Service minimum: jugé à Paris pour corruption, l’ancien patron mondial de l’athlétisme Lamine Diack (1999-2015) a assumé jeudi la décision d’échelonner des sanctions contre des Russes dopés pour « sauver la santé financière » de la fédération internationale (IAAF), mais il s’est tenu à l’écart des aspects les plus sulfureux de l’affaire.
Depuis lundi, le Sénégalais de 87 ans est jugé avec cinq autres personnes, dont seulement deux ont répondu présent, pour avoir permis de retarder des procédures disciplinaires contre des athlètes russes soupçonnés de dopage sanguin, fin 2011, sur fond de négociations avec un sponsor et un diffuseur russes, la banque d’Etat VTB et la chaîne RTR, en vue des Mondiaux de Moscou-2013.
A l’époque, grâce à une nouvelle arme de détection, le passeport biologique, le département antidopage de l’IAAF dispose d’une liste de 23 athlètes russes soupçonnés de dopage sanguin.
A la barre, Lamine Diack, vêtu d’un long boubou blanc, assume complètement et justifie une partie des faits qui lui sont reprochés.
– « Casse-cou » –
« Qui a pris la décision qu’il fallait étaler » les sanctions disciplinaires? « C’est moi, tout le monde a dit +casse-cou président+ », déclare-t-il, rejoignant la version d’un de ses co-prévenus, l’ancien chef du département antidopage de l’IAAF, Gabriel Dollé, qui a reconnu lundi avoir appliqué les consignes.
« C’était principalement pour la santé financière de l’IAAF », ajoute Diack, car la révélation d’un si grand nombre de cas aurait provoqué un scandale et pesé sur des négociations avec des sponsors. « J’étais prêt à faire ce compromis », a-t-il insisté.
S’il est clair sur ce point, Lamine Diack, dont le discours est parfois décousu, et pas toujours intelligible, l’est moins sur des aspects plus sulfureux du dossier.
Ainsi, durant l’enquête qui a duré près de cinq ans, il a aussi concédé avoir obtenu en Russie un financement d’1,5 million de dollars, qu’il a sollicité auprès de l’ancien patron de la fédération russe d’athlétisme (ARAF), Valentin Balakhnitchev, pour mener campagne dans son pays contre le sortant Abdoulaye Wade à la présidentielle de 2012.
Le pacte aurait été scellé fin 2011 lors d’un voyage à Moscou, où le Sénégalais avait été décoré par le président russe de l’époque Dmitri Medvedev.
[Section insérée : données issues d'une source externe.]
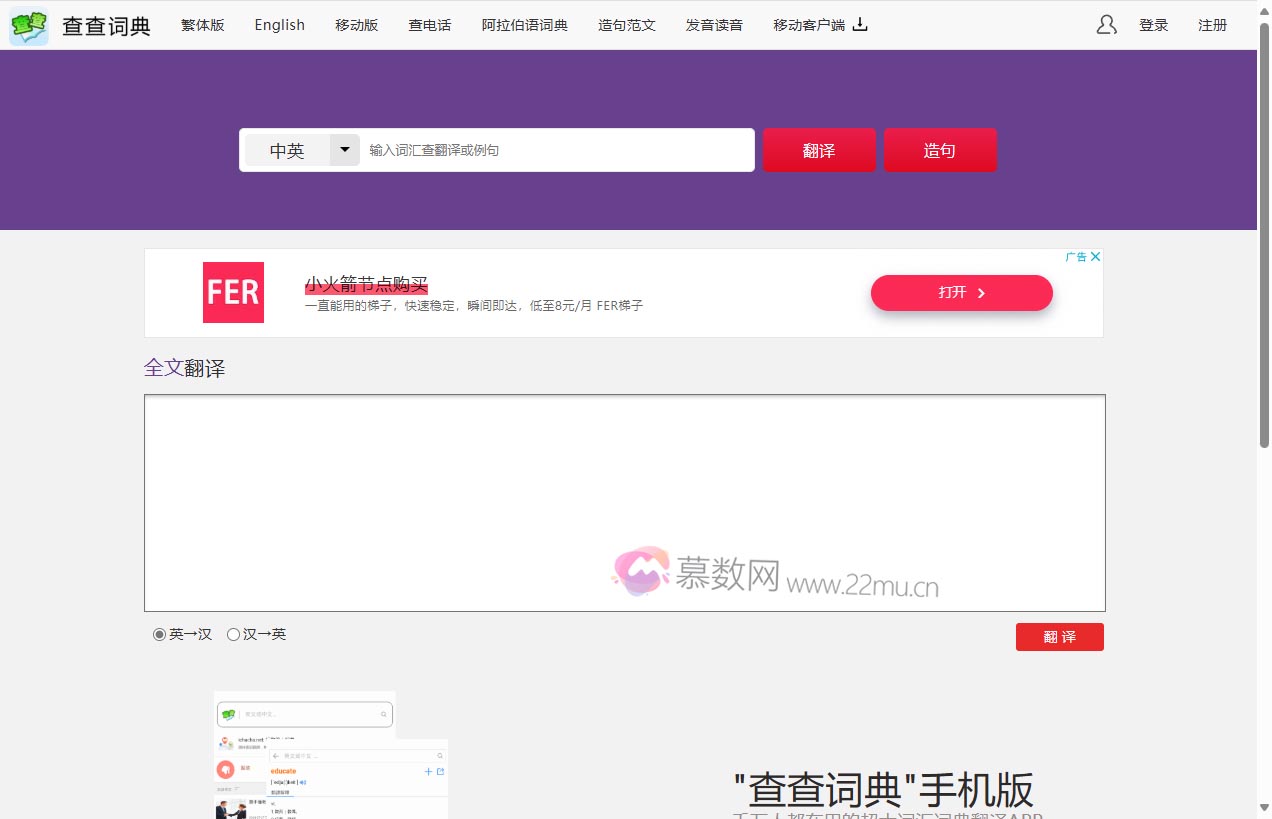The image size is (1272, 819).
Task: Click the dropdown arrow next to 中英
Action: click(344, 150)
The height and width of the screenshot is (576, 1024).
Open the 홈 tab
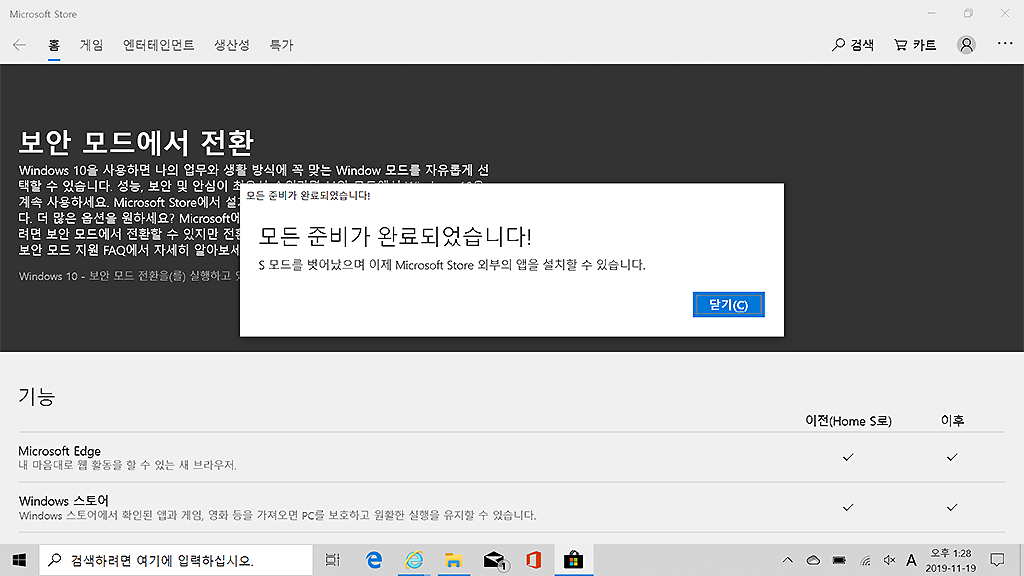54,45
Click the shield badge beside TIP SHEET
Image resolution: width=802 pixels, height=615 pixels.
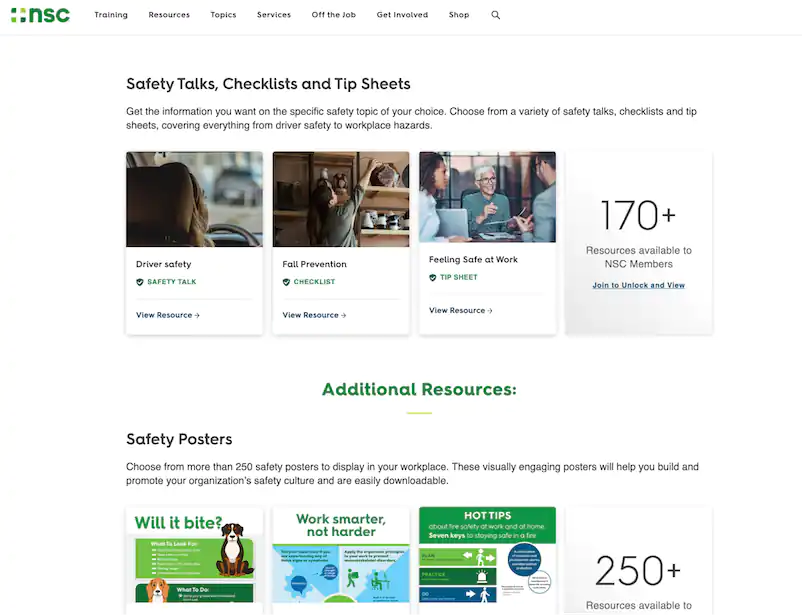tap(433, 277)

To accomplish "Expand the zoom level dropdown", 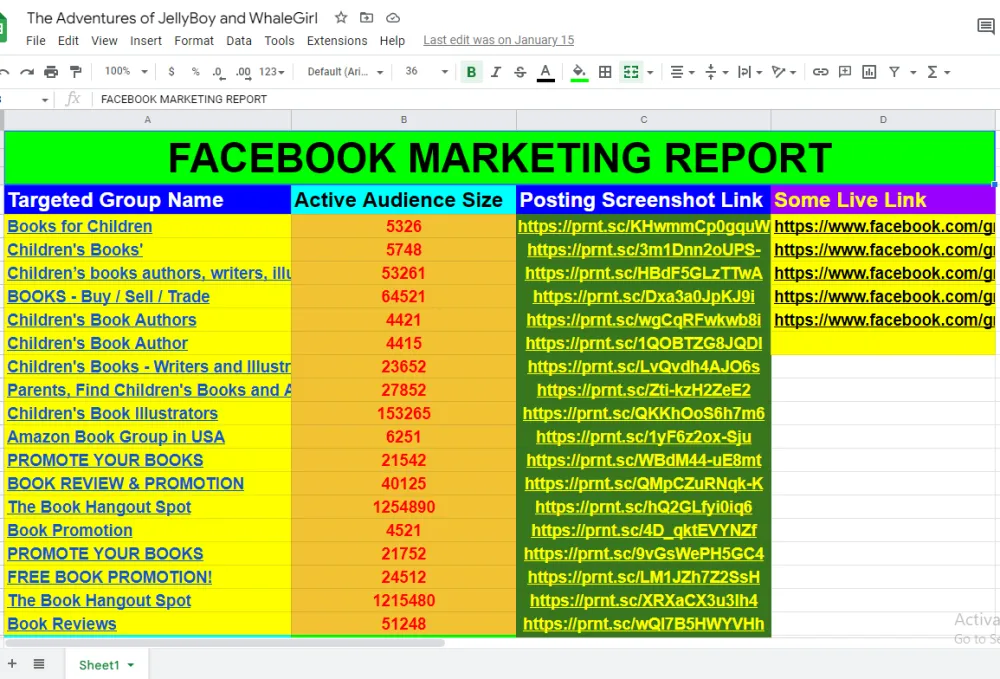I will pos(126,72).
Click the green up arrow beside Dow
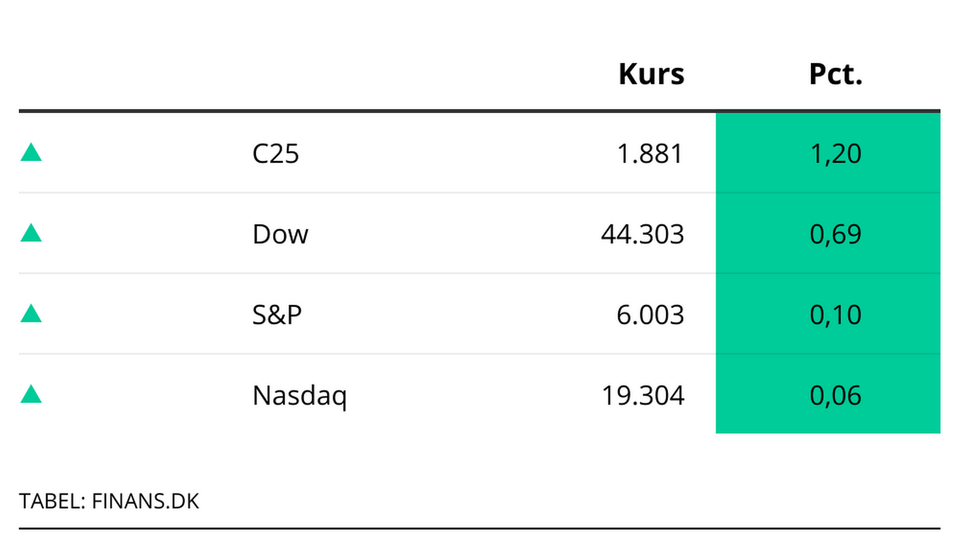Screen dimensions: 960x549 [31, 233]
Et finalement, Abdoulaye Wade a perdu sa bataille politique contre Macky Sall, toujours président du Sénégal.
Mais quand la présidente de la 32e chambre, Rose-Marie Hunault, l’interroge sur ce volet, Lamine Diack se fait flou. « C’est eux », les Russes, « qui m’ont demandé si je voulais être candidat », élude-t-il, en concédant avoir évoqué la somme d' »1,5 millions de dollars » devant le ministre des Sports de l’époque, Vitali Moutko.
– « Voyou » –
De même, Lamine Diack assure ne pas avoir été au courant du chantage financier exercé auprès d’athlètes russes dopés, contraints de débourser plusieurs centaines de milliers d’euros pour pouvoir bénéficier d’une « protection totale », comme la marathonienne Lilya Shoboukhova.
Et il affirme être « tombé des nues » quand il a appris, par les enquêteurs jure-t-il, que son fils Papa Massata Diack, alors conseiller marketing de l’IAAF, s’était mêlé de dossiers de dopage.
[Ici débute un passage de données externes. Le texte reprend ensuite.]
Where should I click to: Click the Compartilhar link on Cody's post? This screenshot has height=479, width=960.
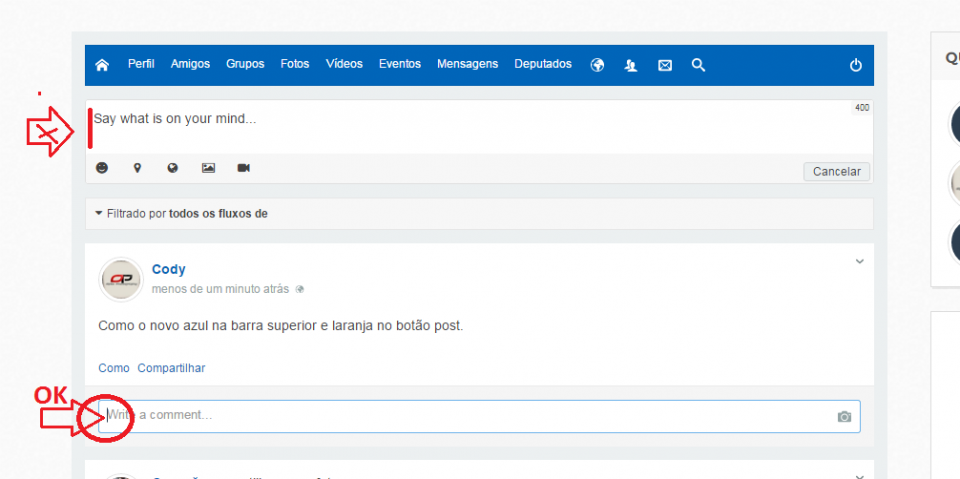[x=171, y=368]

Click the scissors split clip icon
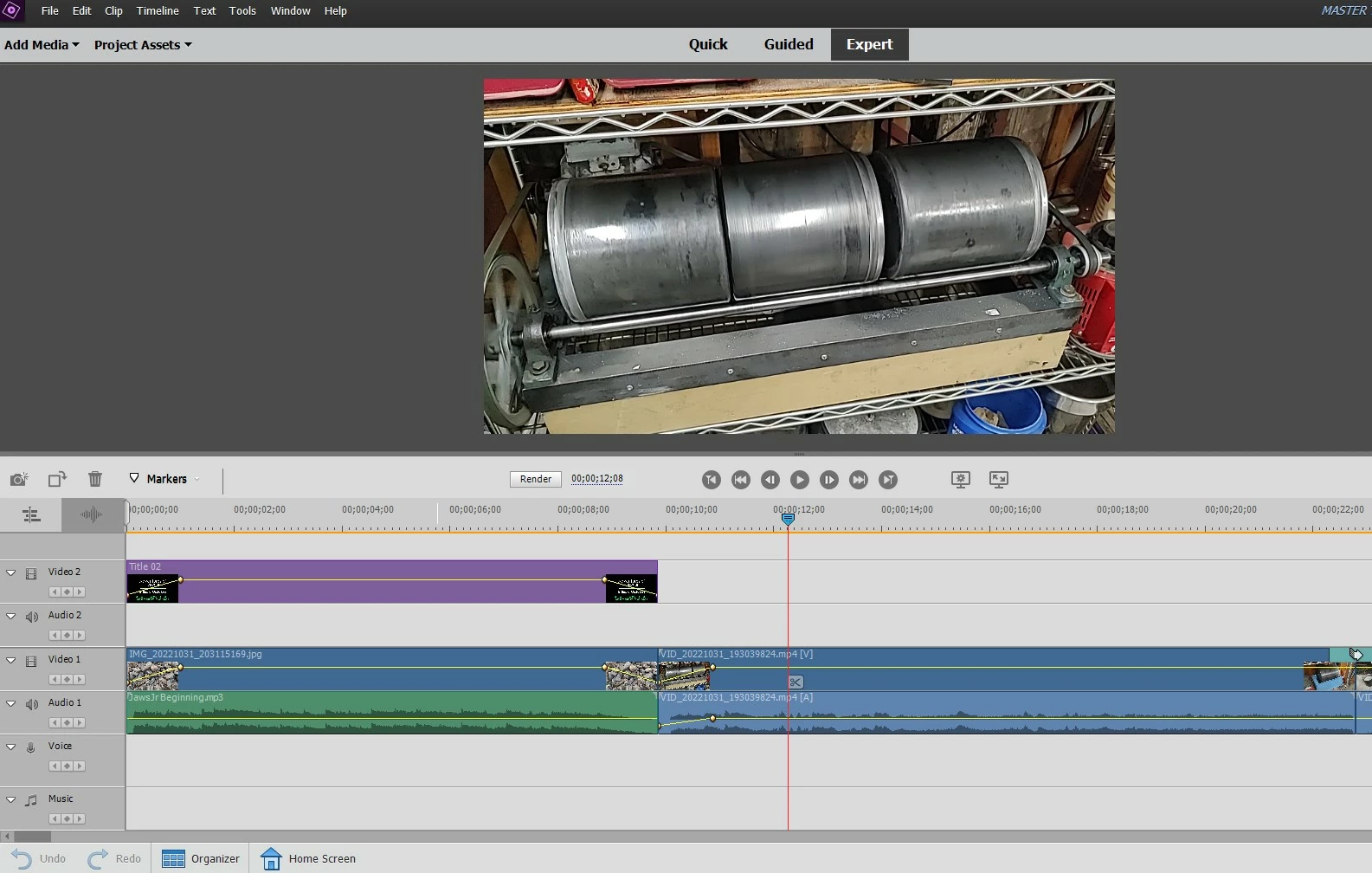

« Il s’est conduit comme un voyou », attaque-t-il à propos du grand absent de ce procès. Papa Massata Diack, figure clé de l’affaire, visé par un mandat d’arrêt international, est resté à Dakar et ne s’est pas présenté à l’audience.
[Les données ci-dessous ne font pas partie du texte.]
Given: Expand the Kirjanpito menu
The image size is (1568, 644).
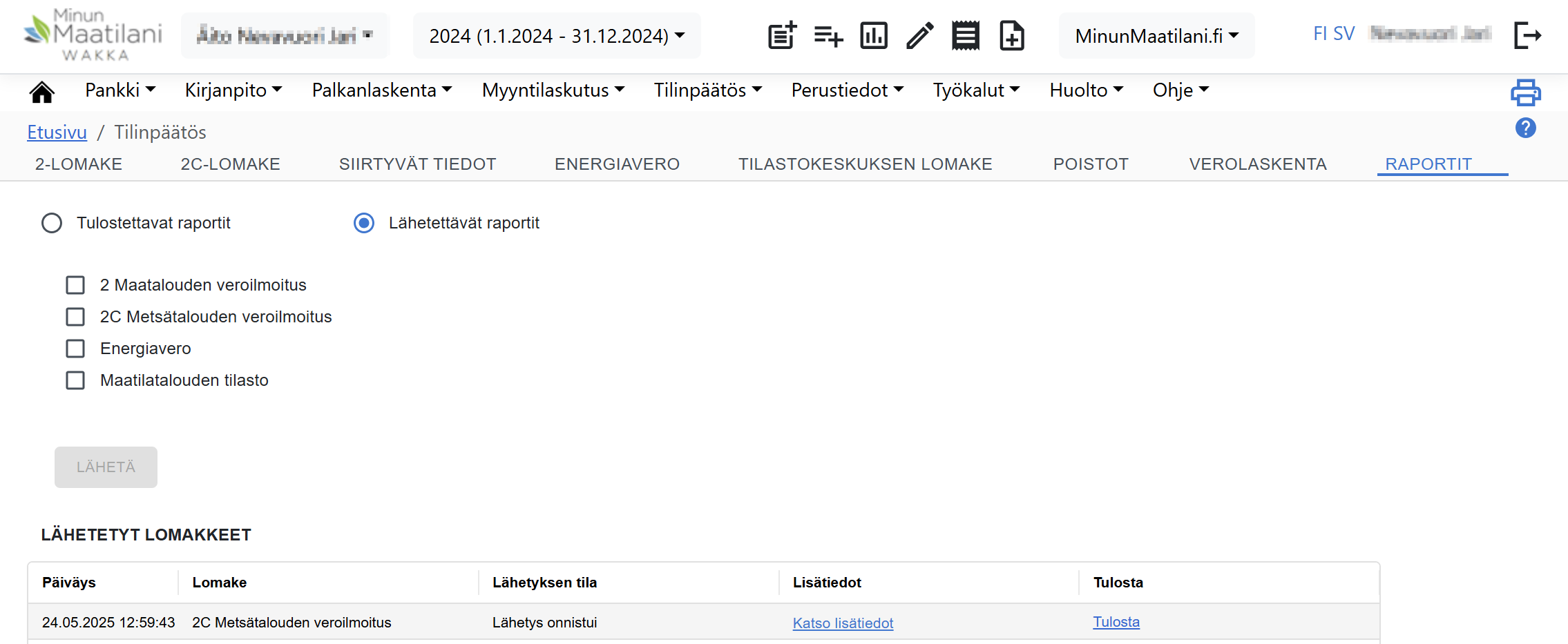Looking at the screenshot, I should point(233,90).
Le retard pris dans les sanctions a permis à plusieurs athlètes russes de participer aux JO de Londres-2012 malgré des passeports biologiques anormaux, et pour certains d’être médaillés, avant d’être déchus pour dopage des années plus tard.
Lamine Diack assure que ce n’était pas prévu au scenario et qu’il avait obtenu des garanties de Valentin Balakhnitchev pour qu’ils ne figurent pas au palmarès. Ainsi, il met en avant le cas de Shoboukhova, qui a « couru et abandonné » à Londres.
« L’idée que quelqu’un participe pour ne pas gagner, c’est truquer les résultats, ce n’est pas le sport ! », lui a alors fait remarquer la juge, Rose-Marie Hunault.